• **Problem description**: Return every entry exactly, except for any pictures.

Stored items
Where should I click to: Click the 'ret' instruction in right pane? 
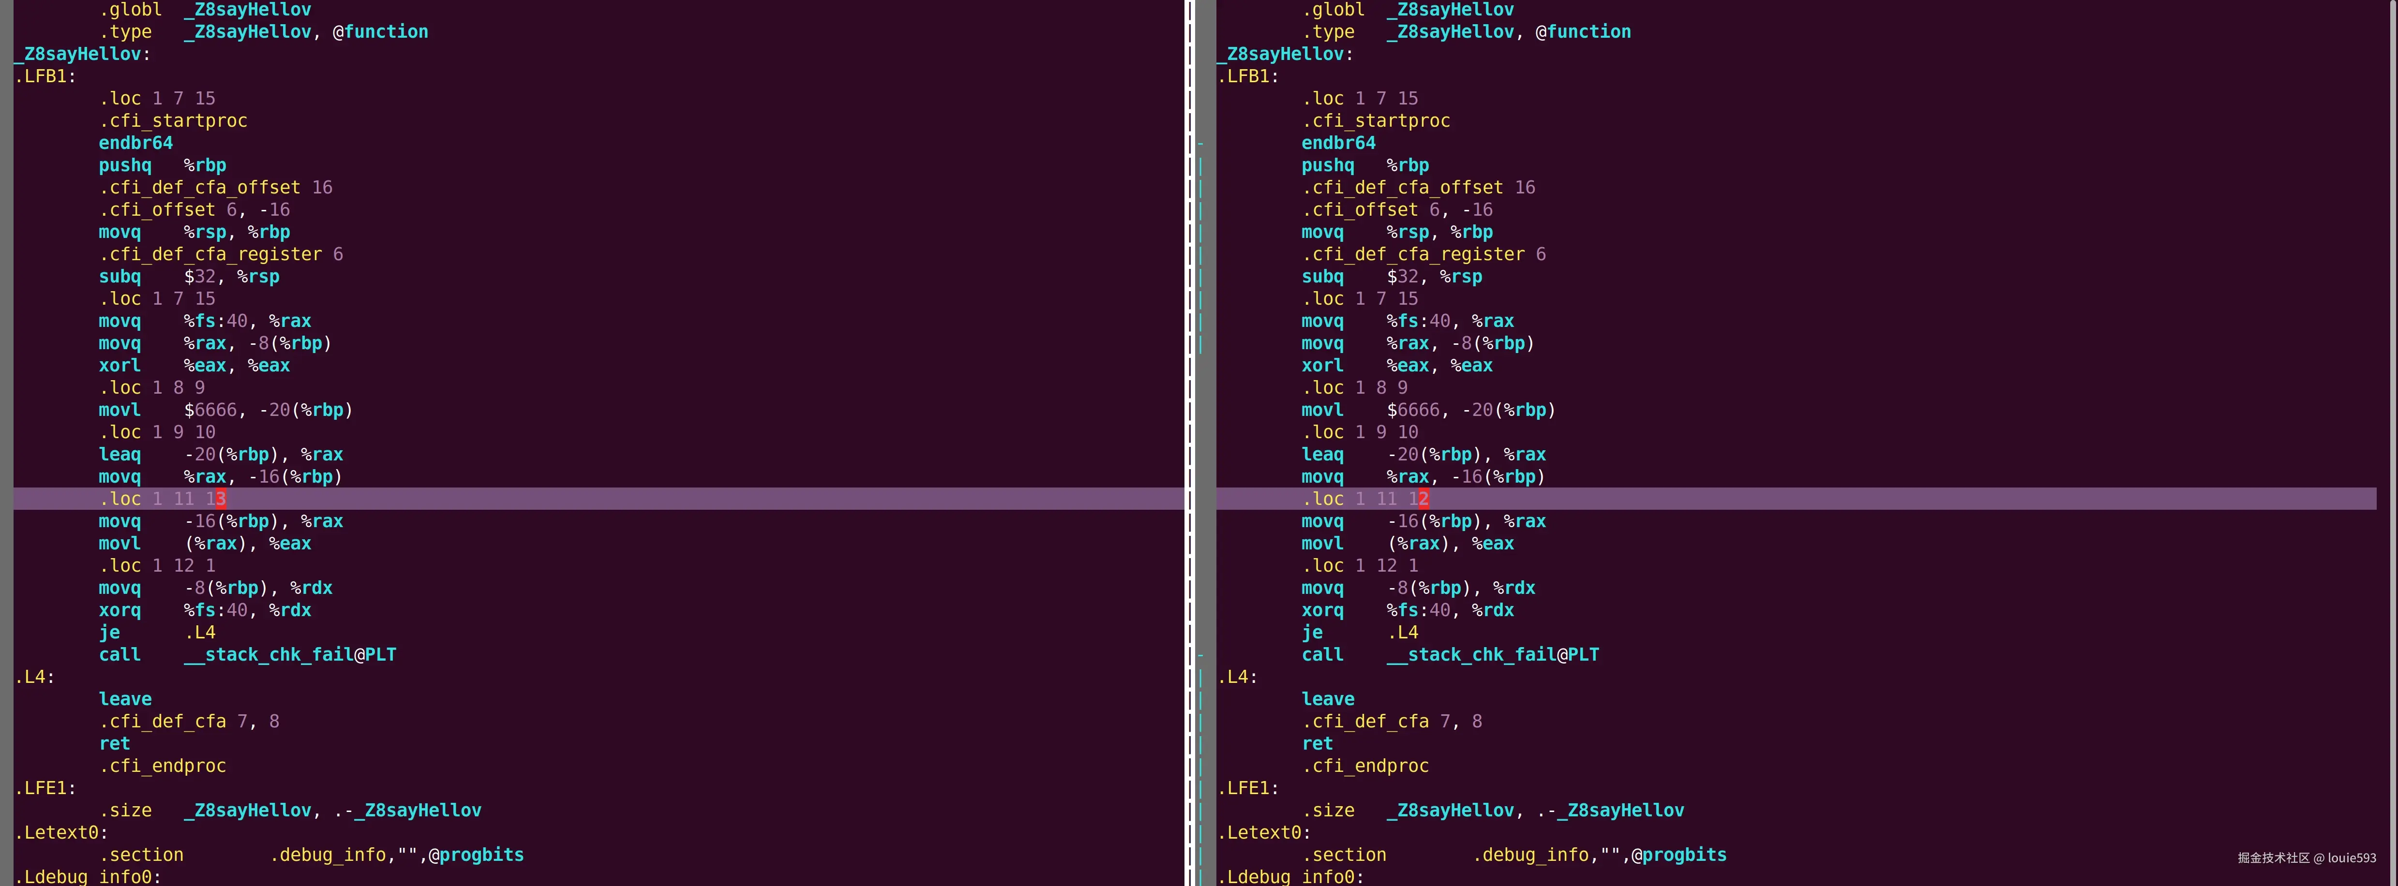1317,744
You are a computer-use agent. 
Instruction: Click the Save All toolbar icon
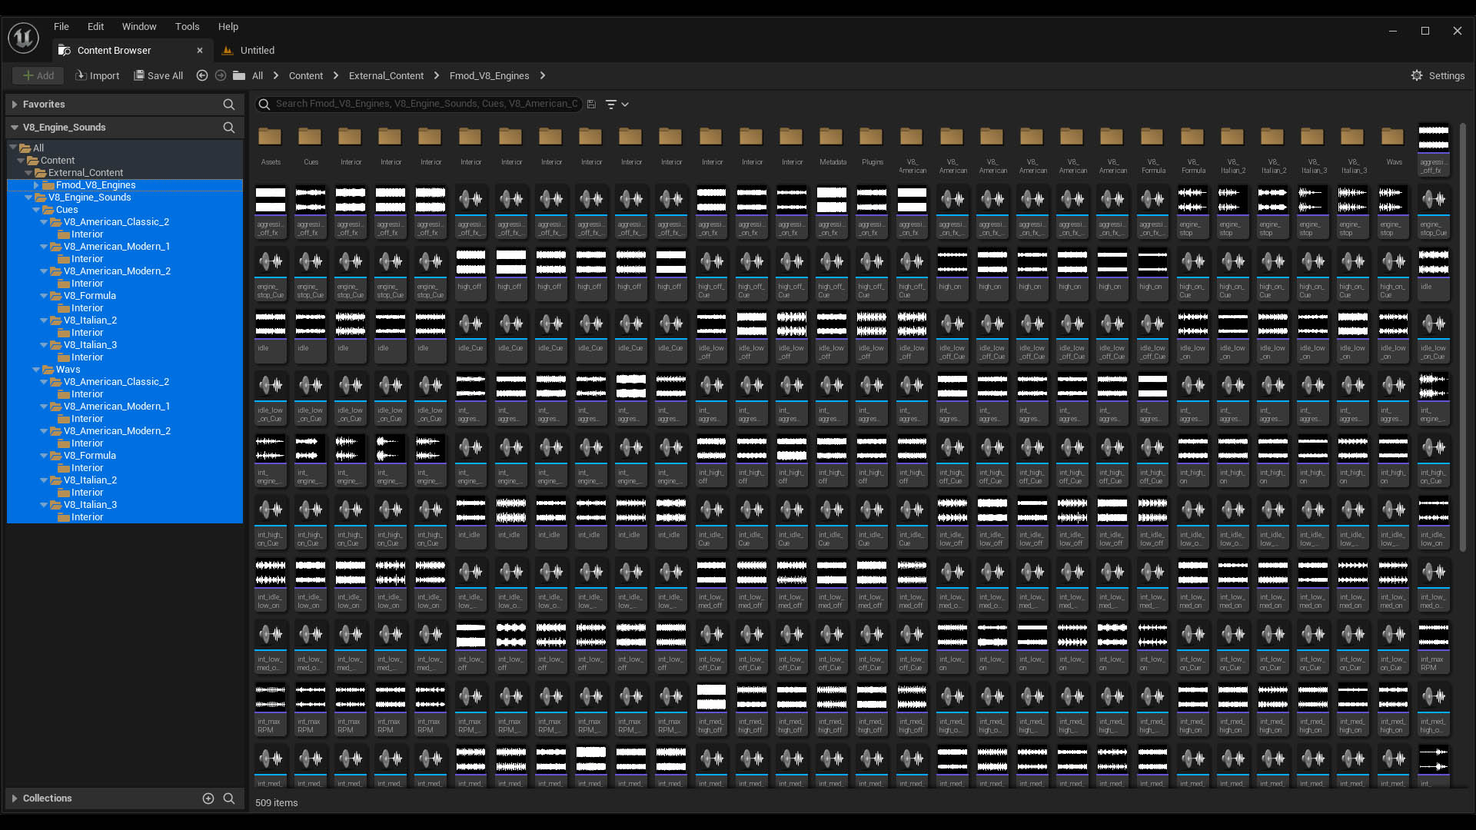tap(139, 75)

• **Finished exercise**:
Where should I click to: Click the 'ret' instruction in right pane? 
1317,744
You are a computer-use agent. 
Instruction: Click the Save All toolbar icon
tap(139, 75)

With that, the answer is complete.